Pixel coordinate grounding data:
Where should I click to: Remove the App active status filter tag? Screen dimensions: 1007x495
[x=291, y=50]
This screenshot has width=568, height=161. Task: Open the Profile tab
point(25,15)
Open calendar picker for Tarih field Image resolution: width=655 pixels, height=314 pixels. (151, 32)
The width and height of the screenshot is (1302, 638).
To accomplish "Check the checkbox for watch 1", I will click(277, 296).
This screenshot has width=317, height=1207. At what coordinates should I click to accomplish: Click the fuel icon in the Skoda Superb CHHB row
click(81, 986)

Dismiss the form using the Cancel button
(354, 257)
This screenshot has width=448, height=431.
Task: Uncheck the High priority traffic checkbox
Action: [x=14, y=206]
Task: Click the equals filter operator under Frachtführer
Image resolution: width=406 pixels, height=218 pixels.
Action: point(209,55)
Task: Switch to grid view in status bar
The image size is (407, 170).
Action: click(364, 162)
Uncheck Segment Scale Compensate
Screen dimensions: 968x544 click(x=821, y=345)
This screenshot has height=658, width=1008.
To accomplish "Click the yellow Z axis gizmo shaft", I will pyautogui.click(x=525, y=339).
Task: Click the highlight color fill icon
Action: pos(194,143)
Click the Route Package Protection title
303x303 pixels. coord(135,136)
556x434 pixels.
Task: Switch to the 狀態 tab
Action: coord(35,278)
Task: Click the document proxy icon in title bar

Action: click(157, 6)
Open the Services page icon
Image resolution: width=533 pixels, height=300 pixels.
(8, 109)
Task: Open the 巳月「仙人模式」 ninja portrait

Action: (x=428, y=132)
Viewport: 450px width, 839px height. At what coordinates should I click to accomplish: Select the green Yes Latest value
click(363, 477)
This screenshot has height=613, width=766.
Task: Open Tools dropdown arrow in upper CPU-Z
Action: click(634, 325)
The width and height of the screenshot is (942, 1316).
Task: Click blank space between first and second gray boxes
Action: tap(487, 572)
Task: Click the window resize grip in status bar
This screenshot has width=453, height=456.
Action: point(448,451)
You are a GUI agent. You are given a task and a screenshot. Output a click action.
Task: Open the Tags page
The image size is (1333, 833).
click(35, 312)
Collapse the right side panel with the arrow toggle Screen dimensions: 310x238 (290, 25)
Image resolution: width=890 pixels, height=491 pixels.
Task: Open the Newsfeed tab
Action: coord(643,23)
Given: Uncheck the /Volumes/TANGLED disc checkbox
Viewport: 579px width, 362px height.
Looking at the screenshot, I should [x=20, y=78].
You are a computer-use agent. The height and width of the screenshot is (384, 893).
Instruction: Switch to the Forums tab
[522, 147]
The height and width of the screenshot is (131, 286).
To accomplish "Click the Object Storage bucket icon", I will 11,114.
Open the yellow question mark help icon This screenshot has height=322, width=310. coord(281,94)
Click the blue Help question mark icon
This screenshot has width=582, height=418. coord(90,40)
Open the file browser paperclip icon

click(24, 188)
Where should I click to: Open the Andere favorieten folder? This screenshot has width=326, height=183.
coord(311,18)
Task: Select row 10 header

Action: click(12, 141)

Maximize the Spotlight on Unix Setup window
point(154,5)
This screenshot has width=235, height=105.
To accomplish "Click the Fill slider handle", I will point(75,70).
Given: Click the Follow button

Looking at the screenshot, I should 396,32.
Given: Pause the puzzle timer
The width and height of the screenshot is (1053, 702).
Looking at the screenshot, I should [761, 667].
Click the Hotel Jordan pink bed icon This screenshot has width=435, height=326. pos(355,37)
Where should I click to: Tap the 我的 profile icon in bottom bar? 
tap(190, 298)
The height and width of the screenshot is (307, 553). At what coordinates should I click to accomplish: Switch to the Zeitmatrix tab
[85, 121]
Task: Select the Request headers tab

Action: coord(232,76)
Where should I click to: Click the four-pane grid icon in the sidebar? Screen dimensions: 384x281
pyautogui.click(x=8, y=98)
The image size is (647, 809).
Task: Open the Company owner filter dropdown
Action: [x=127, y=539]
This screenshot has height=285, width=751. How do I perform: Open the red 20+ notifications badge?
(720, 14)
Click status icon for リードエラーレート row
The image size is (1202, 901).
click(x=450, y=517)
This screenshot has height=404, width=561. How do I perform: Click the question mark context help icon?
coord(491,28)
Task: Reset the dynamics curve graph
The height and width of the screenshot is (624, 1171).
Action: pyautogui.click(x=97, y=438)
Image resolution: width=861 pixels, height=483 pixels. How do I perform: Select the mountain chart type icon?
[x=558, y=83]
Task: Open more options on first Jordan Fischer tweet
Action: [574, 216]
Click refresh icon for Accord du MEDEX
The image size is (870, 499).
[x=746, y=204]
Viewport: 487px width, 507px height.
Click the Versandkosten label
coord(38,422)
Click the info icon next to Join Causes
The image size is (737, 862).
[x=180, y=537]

# To do
Retype the data exactly as given.

# Exercise result
Where should I click to: Remove the App active status filter tag? Screen dimensions: 1007x495
[x=291, y=50]
This screenshot has width=568, height=161. Task: Open the Profile tab
point(25,15)
Open calendar picker for Tarih field Image resolution: width=655 pixels, height=314 pixels. (151, 32)
The width and height of the screenshot is (1302, 638).
To accomplish "Check the checkbox for watch 1", I will click(277, 296).
This screenshot has width=317, height=1207. At what coordinates should I click to accomplish: Click the fuel icon in the Skoda Superb CHHB row
click(81, 986)

Dismiss the form using the Cancel button
(354, 257)
This screenshot has width=448, height=431.
Task: Uncheck the High priority traffic checkbox
Action: [x=14, y=206]
Task: Click the equals filter operator under Frachtführer
Image resolution: width=406 pixels, height=218 pixels.
Action: point(209,55)
Task: Switch to grid view in status bar
The image size is (407, 170).
Action: click(364, 162)
Uncheck Segment Scale Compensate
Screen dimensions: 968x544 click(x=821, y=345)
This screenshot has height=658, width=1008.
To accomplish "Click the yellow Z axis gizmo shaft", I will pyautogui.click(x=525, y=339).
Task: Click the highlight color fill icon
Action: pos(194,143)
Click the Route Package Protection title
303x303 pixels. coord(135,136)
556x434 pixels.
Task: Switch to the 狀態 tab
Action: coord(35,278)
Task: Click the document proxy icon in title bar

Action: click(157, 6)
Open the Services page icon
Image resolution: width=533 pixels, height=300 pixels.
(8, 109)
Task: Open the 巳月「仙人模式」 ninja portrait

Action: (x=428, y=132)
Viewport: 450px width, 839px height. At what coordinates should I click to accomplish: Select the green Yes Latest value
click(363, 477)
This screenshot has height=613, width=766.
Task: Open Tools dropdown arrow in upper CPU-Z
Action: click(634, 325)
The width and height of the screenshot is (942, 1316).
Task: Click blank space between first and second gray boxes
Action: tap(487, 572)
Task: Click the window resize grip in status bar
This screenshot has width=453, height=456.
Action: point(448,451)
You are a GUI agent. You are given a task and a screenshot. Output a click action.
Task: Open the Tags page
The image size is (1333, 833).
click(35, 312)
Collapse the right side panel with the arrow toggle Screen dimensions: 310x238 (290, 25)
Image resolution: width=890 pixels, height=491 pixels.
Task: Open the Newsfeed tab
Action: coord(643,23)
Given: Uncheck the /Volumes/TANGLED disc checkbox
Viewport: 579px width, 362px height.
Looking at the screenshot, I should [x=20, y=78].
You are a computer-use agent. The height and width of the screenshot is (384, 893).
Instruction: Switch to the Forums tab
[522, 147]
The height and width of the screenshot is (131, 286).
To accomplish "Click the Object Storage bucket icon", I will 11,114.
Open the yellow question mark help icon This screenshot has height=322, width=310. coord(281,94)
Click the blue Help question mark icon
This screenshot has width=582, height=418. coord(90,40)
Open the file browser paperclip icon

click(24, 188)
Where should I click to: Open the Andere favorieten folder? This screenshot has width=326, height=183.
coord(311,18)
Task: Select row 10 header

Action: click(12, 141)

Maximize the Spotlight on Unix Setup window
point(154,5)
This screenshot has width=235, height=105.
To accomplish "Click the Fill slider handle", I will point(75,70).
Given: Click the Follow button

Looking at the screenshot, I should 396,32.
Given: Pause the puzzle timer
The width and height of the screenshot is (1053, 702).
Looking at the screenshot, I should [761, 667].
Click the Hotel Jordan pink bed icon This screenshot has width=435, height=326. pos(355,37)
Where should I click to: Tap the 我的 profile icon in bottom bar? 
tap(190, 298)
The height and width of the screenshot is (307, 553). At what coordinates should I click to accomplish: Switch to the Zeitmatrix tab
[85, 121]
Task: Select the Request headers tab

Action: coord(232,76)
Where should I click to: Click the four-pane grid icon in the sidebar? Screen dimensions: 384x281
pyautogui.click(x=8, y=98)
The image size is (647, 809).
Task: Open the Company owner filter dropdown
Action: [x=127, y=539]
This screenshot has height=285, width=751. How do I perform: Open the red 20+ notifications badge?
(720, 14)
Click status icon for リードエラーレート row
The image size is (1202, 901).
click(x=450, y=517)
This screenshot has height=404, width=561. How do I perform: Click the question mark context help icon?
coord(491,28)
Task: Reset the dynamics curve graph
The height and width of the screenshot is (624, 1171).
Action: pyautogui.click(x=97, y=438)
Image resolution: width=861 pixels, height=483 pixels. How do I perform: Select the mountain chart type icon?
[x=558, y=83]
Task: Open more options on first Jordan Fischer tweet
Action: [574, 216]
Click refresh icon for Accord du MEDEX
The image size is (870, 499).
[x=746, y=204]
Viewport: 487px width, 507px height.
Click the Versandkosten label
coord(38,422)
Click the info icon next to Join Causes
The image size is (737, 862).
[x=180, y=537]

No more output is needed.